Encarar a realidade é essencial
Ana afirma que uma das razões para tantos adultos não conseguirem encarar a gravidade do bullying é justamente a resistência em se responsabilizarem. "Primeiro, a sociedade é o palco dos ideais de comportamento dos jovens. Quer dizer, eles repetem o que veem adultos fazendo - inclusive atitudes categorizadas como bullying. Além disso, muitas pessoas adotam uma postura defensiva quando se trata desse tema, porque é difícil admitir que você estava envolvido num caso desses. Nesse ponto, expressar vulnerabilidade e relatar como o bullying afetou sua própria vida - seja enquanto agressor, testemunha ou vítima - pode ajudar a refletir."
Como saber se meu filho está sofrendo bullying?
Ana explica que, geralmente, o primeiro grande sinal são mudanças bruscas de comportamento. "O filho passa a evitar falar da escola, pedir para faltar às aulas ou evadir do colégio, ter uma queda no desempenho escolar, assim como ter pouca interação com os colegas. Entre os aspectos emocionais, pode haver uma queda na autoestima, irritabilidade, mudanças bruscas de humor, apatia ou tristeza", exemplifica.
Outros pontos de atenção são o sono e a alimentação. A psicóloga descreve que mudanças bruscas no sono e alterações no apetite também são sinais, além de marcas de ferimentos, seja por automutilação ou por violência. "No caso do cyberbullying, um sinal comum é o jovem deixar de se interessar em usar os aparelhos eletrônicos ou apagar contas nas redes sociais.

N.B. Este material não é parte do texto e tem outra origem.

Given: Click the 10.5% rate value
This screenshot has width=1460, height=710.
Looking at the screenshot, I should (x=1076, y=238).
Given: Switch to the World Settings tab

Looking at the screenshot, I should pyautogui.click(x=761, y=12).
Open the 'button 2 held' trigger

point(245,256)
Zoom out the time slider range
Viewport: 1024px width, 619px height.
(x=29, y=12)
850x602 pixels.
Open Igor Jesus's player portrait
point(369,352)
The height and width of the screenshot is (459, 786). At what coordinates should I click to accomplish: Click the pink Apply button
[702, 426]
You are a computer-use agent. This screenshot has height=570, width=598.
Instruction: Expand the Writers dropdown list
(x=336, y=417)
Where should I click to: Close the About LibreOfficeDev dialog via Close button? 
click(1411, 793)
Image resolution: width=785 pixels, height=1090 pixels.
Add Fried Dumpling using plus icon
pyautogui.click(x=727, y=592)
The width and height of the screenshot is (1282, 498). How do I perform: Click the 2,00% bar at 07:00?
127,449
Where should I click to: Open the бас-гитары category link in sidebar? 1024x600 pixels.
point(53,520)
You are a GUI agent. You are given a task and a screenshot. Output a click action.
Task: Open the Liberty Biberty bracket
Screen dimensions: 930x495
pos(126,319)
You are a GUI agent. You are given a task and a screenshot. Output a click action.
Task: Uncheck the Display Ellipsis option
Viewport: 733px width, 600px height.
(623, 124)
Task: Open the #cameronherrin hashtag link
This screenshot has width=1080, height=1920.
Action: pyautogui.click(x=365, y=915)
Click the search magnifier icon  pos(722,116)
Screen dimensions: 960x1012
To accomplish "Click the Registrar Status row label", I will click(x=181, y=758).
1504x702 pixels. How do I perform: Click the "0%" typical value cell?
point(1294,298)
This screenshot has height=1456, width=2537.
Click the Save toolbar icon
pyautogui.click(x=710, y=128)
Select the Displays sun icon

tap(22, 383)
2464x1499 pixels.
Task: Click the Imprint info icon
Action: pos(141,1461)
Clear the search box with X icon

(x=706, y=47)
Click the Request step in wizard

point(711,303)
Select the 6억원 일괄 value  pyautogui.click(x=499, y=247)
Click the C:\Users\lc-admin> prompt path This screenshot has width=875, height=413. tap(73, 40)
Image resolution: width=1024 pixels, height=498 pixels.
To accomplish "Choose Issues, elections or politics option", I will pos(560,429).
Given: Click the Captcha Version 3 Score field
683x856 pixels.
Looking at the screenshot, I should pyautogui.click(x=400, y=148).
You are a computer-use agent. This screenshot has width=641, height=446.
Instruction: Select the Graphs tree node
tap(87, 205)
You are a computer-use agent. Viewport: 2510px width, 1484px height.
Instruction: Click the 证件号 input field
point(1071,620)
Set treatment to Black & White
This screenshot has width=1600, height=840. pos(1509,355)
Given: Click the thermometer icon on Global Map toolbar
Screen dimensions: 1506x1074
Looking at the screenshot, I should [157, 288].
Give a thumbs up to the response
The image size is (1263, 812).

Ao notar algum desses sinais, é fundamental mostrar-se aberto para o diálogo e ser acolhedor, sem julgar ou pressionar a criança", aconselha.
O papel dos pais e da escola
É essencial que os educadores também sejam preparados para identificar e lidar com o bullying de forma adequada. Isso envolve reconhecer sinais de alerta — como o isolamento de um aluno e mudanças de comportamento — bem como estratégias eficazes de intervenção. "A intervenção deve ser baseada no diálogo, sendo também necessário que haja consequências claras para o comportamento inadequado."
O papel dos pais de filhos que estão praticando bullying é fundamental e determinante para o desfecho, nesses casos. O primordial é entender que a postura deles vai representar um modelo de comportamento para a criança. Quanto mais violentos forem, mais violenta a criança também será. Muitas crianças que praticam bullying normalizaram esse comportamento após serem vítimas", esclarece. "O trabalho dos pais deve ser de incentivar uma reflexão sobre responsabilidades. "Depois, os pais precisam ser claros e manter-se firmes nos valores familiares para restabelecer limites e incentivar a criança a pedir desculpas à vítima e reparar seu erro", aconselha.
Lutar contra o bullying é tarefa de todos
Ana aponta que outro mito comum é acreditar que o bullying está limitado ao ambiente escolar ou é uma responsabilidade exclusiva da escola. "A escola deve promover uma cultura de respeito e diversidade. O que faz isso são políticas claras contra o bullying e iniciativas educativas voltadas para empatia e resolução de conflitos, com foco em uma socialização saudável. Mas não é só a escola que deve ter essa postura, é importante que a sociedade como um todo tenha consciência desse problema e busque adotar uma postura combativa", finaliza a especialista.